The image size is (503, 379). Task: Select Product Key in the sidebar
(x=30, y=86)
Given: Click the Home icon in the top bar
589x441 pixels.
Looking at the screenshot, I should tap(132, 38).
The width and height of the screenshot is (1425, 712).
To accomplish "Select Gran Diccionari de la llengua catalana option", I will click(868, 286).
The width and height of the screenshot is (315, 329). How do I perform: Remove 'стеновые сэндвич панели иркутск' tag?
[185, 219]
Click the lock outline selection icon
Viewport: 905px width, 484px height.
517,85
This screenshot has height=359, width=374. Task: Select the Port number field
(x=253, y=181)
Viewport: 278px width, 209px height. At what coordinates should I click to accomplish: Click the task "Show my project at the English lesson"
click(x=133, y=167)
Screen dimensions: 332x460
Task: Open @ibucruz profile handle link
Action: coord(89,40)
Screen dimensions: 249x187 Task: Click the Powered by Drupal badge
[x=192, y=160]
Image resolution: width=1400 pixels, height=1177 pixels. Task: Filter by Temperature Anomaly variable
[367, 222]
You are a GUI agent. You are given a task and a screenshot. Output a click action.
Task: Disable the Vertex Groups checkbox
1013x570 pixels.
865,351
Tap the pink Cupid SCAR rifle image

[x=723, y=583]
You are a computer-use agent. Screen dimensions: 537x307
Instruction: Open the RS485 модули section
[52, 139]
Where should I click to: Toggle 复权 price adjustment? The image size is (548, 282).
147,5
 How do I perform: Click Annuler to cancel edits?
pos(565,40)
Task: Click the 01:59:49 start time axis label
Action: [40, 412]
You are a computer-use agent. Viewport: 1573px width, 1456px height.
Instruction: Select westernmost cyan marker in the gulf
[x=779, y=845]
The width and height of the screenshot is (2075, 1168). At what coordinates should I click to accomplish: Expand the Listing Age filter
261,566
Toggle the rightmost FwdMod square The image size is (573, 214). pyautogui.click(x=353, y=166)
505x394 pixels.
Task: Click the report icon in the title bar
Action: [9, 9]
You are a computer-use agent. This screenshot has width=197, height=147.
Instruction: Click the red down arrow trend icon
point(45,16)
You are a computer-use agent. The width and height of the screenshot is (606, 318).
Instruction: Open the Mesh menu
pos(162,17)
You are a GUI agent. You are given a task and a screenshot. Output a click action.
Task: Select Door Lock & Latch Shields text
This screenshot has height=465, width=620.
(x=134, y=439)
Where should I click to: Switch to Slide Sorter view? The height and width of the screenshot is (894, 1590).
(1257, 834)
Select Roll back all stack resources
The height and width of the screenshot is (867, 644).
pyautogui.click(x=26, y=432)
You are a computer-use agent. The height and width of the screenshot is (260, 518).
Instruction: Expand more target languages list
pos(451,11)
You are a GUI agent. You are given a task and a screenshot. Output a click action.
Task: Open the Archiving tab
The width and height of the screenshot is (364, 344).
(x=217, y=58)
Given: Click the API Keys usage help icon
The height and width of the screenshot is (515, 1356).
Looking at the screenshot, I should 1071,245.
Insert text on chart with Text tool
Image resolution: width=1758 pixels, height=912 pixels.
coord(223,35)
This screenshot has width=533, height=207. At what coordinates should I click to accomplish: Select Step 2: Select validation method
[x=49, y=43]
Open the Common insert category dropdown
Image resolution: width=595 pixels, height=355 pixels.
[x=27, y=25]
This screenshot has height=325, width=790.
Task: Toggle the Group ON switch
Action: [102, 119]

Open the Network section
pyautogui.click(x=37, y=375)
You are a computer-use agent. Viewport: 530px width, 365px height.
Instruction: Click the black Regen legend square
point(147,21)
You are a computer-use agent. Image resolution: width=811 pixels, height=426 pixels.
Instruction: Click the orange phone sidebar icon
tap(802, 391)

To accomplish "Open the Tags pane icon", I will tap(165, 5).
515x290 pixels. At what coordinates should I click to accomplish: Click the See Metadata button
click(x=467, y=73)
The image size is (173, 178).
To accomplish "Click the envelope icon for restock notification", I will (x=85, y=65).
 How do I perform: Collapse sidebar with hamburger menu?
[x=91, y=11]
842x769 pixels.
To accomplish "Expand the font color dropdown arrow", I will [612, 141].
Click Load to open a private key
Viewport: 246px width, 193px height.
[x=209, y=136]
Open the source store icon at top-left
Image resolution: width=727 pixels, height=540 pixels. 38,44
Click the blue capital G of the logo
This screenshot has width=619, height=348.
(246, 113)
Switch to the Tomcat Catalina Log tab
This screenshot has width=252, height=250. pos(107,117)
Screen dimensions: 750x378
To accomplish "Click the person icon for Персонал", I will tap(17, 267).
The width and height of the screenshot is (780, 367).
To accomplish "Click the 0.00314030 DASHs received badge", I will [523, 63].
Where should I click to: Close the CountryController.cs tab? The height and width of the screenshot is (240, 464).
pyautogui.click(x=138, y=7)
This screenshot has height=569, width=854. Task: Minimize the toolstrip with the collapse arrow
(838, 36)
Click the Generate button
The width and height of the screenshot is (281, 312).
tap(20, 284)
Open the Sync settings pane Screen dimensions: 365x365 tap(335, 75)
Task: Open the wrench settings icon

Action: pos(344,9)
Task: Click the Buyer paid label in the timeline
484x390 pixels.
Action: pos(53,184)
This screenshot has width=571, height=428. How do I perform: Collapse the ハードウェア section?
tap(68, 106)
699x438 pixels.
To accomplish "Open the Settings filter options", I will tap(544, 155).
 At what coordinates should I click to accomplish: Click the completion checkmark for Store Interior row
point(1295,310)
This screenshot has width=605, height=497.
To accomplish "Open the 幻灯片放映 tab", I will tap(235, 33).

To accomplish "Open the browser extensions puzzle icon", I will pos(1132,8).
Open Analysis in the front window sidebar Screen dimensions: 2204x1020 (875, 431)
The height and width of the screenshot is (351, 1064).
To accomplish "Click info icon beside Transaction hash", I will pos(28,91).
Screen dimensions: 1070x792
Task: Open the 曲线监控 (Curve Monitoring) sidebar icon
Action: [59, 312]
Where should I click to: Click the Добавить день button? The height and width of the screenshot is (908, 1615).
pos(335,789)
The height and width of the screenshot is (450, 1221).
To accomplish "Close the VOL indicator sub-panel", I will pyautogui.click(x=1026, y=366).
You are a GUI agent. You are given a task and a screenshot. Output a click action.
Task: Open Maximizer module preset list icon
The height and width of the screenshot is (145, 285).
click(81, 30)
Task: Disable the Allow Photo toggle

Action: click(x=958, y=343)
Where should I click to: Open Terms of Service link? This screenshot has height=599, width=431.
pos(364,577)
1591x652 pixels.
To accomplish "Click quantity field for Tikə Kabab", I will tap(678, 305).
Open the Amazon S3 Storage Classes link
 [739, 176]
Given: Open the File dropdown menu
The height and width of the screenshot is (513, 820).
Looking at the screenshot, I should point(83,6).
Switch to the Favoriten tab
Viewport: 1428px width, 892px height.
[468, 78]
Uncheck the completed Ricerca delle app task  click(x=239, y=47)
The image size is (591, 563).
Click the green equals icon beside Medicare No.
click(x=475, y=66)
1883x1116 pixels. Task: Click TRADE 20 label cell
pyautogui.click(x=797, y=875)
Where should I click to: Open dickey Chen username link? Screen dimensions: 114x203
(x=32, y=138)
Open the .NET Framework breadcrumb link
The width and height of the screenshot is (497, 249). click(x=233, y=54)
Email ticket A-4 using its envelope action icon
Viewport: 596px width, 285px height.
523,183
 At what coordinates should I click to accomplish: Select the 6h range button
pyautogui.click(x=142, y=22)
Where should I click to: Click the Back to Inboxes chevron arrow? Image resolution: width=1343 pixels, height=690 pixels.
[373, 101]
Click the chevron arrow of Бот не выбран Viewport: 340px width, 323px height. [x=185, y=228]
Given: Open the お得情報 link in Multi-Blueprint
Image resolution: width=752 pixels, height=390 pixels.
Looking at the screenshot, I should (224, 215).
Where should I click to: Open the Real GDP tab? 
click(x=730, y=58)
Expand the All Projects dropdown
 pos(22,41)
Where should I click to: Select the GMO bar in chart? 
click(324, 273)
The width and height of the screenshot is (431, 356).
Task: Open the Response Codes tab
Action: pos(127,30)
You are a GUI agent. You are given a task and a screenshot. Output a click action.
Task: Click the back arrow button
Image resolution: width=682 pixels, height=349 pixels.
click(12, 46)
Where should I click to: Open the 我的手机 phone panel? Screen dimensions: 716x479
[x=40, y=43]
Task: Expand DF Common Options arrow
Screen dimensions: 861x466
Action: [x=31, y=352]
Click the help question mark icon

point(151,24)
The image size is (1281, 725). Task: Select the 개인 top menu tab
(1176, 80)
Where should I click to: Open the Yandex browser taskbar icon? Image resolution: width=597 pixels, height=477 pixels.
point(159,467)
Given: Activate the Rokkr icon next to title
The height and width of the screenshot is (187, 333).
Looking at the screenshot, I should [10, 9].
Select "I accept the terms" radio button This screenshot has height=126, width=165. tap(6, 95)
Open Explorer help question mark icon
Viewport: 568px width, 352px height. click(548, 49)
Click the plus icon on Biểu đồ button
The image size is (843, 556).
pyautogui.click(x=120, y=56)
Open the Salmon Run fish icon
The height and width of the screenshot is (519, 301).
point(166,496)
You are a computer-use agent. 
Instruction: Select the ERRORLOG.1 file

★ ★ ★ ★ ★

Directions: Copy out every line of the entries from the one containing "I will pos(1132,8)." down to the one containing "Action: click(x=958, y=343)", both of those included.

Exercise result:
To accomplish "Open the browser extensions puzzle icon", I will pos(1132,8).
Open Analysis in the front window sidebar Screen dimensions: 2204x1020 (875, 431)
The height and width of the screenshot is (351, 1064).
To accomplish "Click info icon beside Transaction hash", I will pos(28,91).
Screen dimensions: 1070x792
Task: Open the 曲线监控 (Curve Monitoring) sidebar icon
Action: [59, 312]
Where should I click to: Click the Добавить день button? The height and width of the screenshot is (908, 1615).
pos(335,789)
The height and width of the screenshot is (450, 1221).
To accomplish "Close the VOL indicator sub-panel", I will pyautogui.click(x=1026, y=366).
You are a GUI agent. You are given a task and a screenshot. Output a click action.
Task: Open Maximizer module preset list icon
The height and width of the screenshot is (145, 285).
click(81, 30)
Task: Disable the Allow Photo toggle

Action: click(x=958, y=343)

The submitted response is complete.